Alba Mineral Resources, which last year purchased a 90 per cent stake in Gold Mines of Wales, said it had collected ‘exciting’ initial results from a 2019 soil sampling campaign within its licence area near Dolgellau.

Alba said its Clogau gold project there hosted the high-grade Clogau-St David’s gold mine, as well as the extensive regional target dubbed the Dolgellau gold belt.

Results had been obtained from 525 samples from the ongoing 1,200 sample programme.

Multiple gold-in-soil anomalies were identified away from the existing mine area and not associated with historic mine workings.

Average grades for two of the new anomalies were well above the average gold-in soil grades for Clogau-St David’s and the other historic mine areas.

Alba’s executive chairman, George Frangeskides, said: “These results are really exciting. We have identified multiple gold anomalies along an expanding strike extent of the Dolgellau gold belt, with some of those anomalies occurring in areas where there are no significant historic mine workings.

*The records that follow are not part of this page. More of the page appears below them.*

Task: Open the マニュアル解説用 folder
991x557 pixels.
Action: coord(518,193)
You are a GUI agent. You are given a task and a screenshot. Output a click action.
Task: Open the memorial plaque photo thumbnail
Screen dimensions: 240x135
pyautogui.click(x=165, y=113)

“This is potentially very significant, in that it supports what we have been saying since the beginning of our involvement at Clogau, which is that the Dolgellau gold belt is a vastly under-explored region, and as such there is a strong possibility of unearthing significant new areas of gold mineralisation, as well as potential extensions to the areas of previously exploited high-grade mineralisation.”